2.2 Onderdeel I.1 grijpt aan op rov. 4.5 van het tussenvonnis van 27 april 2000, waar het hof heeft overwogen dat de curator "(t)er toelichting op zijn standpunt dat er inderdaad benadeling heeft plaatsgevonden (...) de jaarstukken met betrekking (tot) de jaren 1996 en 1997 van de maatschap in het geding (heeft) gebracht". Deze overweging is geenszins onbegrijpelijk, waar het evident is dat de curator zich op het standpunt stelde dat de in het geding gebrachte stukken zijn stellingen omtrent de gestelde benadeling ondersteunden. Bij pleidooi heeft de curator het volgende aangevoerd:

"6. (...) De Rechtbank Alkmaar is mogelijk tot een verkeerd oordeel gekomen ten gevolge van het feit dat de Rechtbank niet over deze jaarstukken beschikte.
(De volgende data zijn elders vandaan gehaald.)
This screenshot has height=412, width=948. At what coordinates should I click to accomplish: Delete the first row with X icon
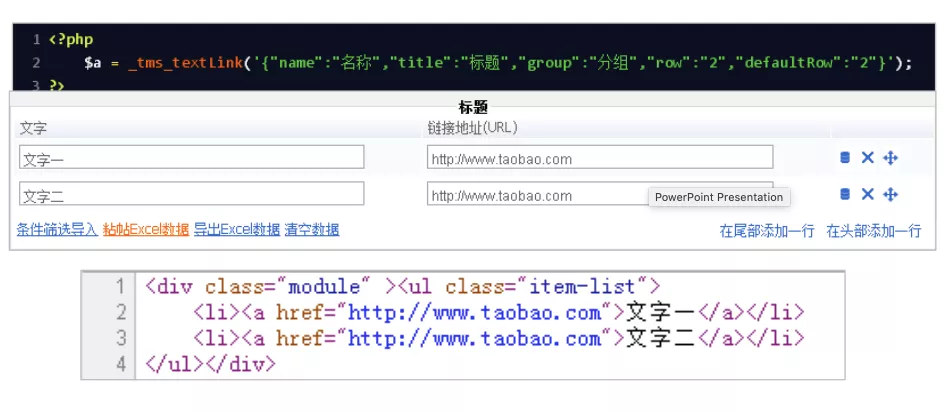[868, 158]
7. Wat blijkt uit deze jaarcijfers?
In 1996 wordt een omzet geboekt van f 5.383.013 (50% hoger dan in 1995), waardoor een winst wordt bereikt van f 665.938. Hierin is gerechtigd tot de helft, en daardoor stijgt haar kapitaalsaldo van min f 270.148 per ultimo 1995 tot plus f 39.919 per ultimo 1996.
In 1997 wordt vervolgens een verlies geboekt van f 3.819.651. Tummers gaat er in zijn opstelling van uit, dat inderdaad per 1 januari 1997 is uitgetreden, en hij laat dit hele verlies voor rekening van komen. Volgens zijn opstelling is per eind 1997 het kapitaalsaldo van min f 2.205.555 en van nul.
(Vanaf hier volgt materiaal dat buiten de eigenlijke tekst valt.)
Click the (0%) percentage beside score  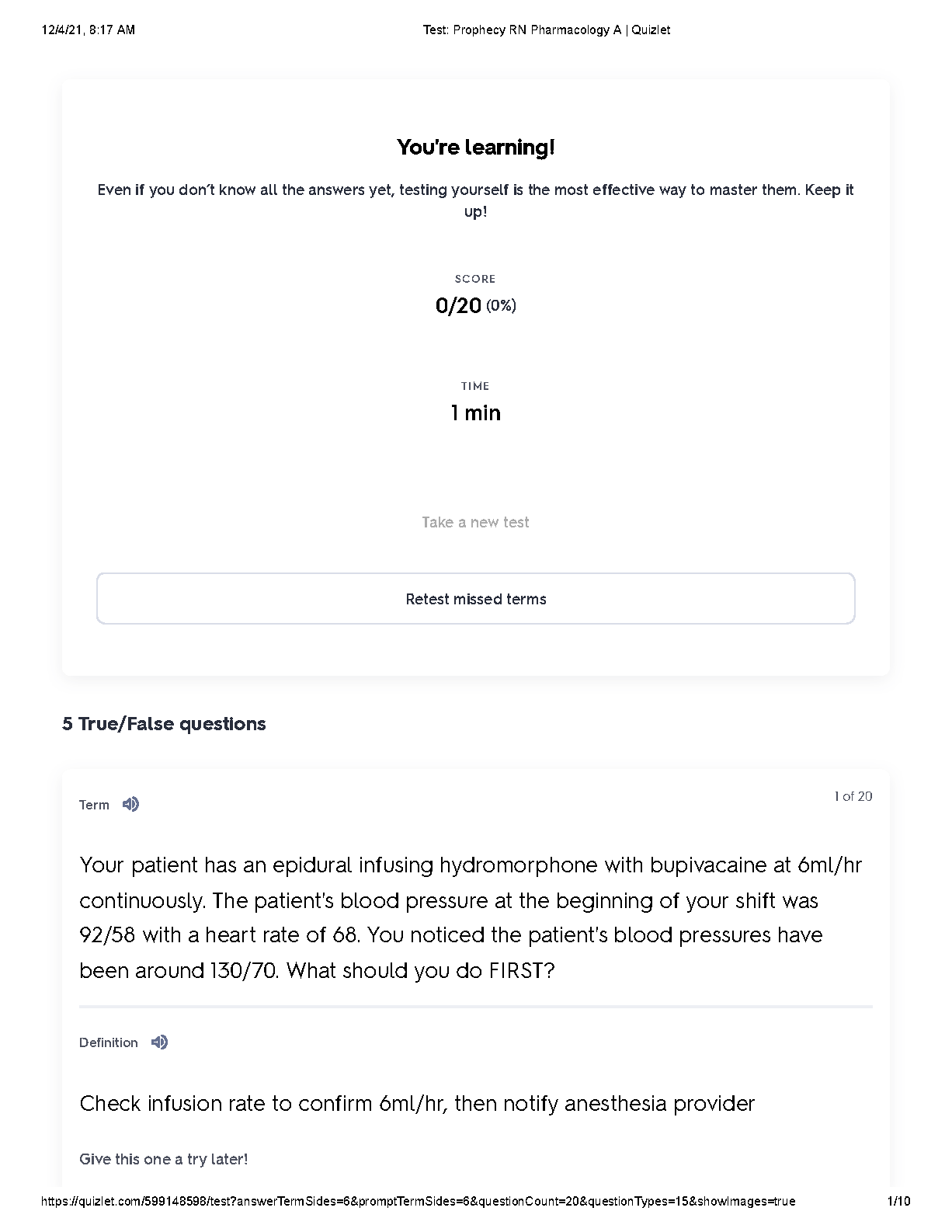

Dit is precies wat ons verdeeld houdt, en wat in deze procedure aan de orde is.
Ik heb in mijn optiek terecht de nietigheid ingeroepen van de overeenkomst van 16 juni 1997. Indien het Gerechtshof met mij van mening is, dat deze rechtshandeling nietig is, dan ziet het plaatje er heel anders uit. Dan moet het verlies door beide vennoten gelijkelijk worden gedragen, en moet voor de helft in het negatieve kapitaalsaldo bijdragen. Dit betekent dat zij f 1.1 miljoen aan de boedel moet betalen."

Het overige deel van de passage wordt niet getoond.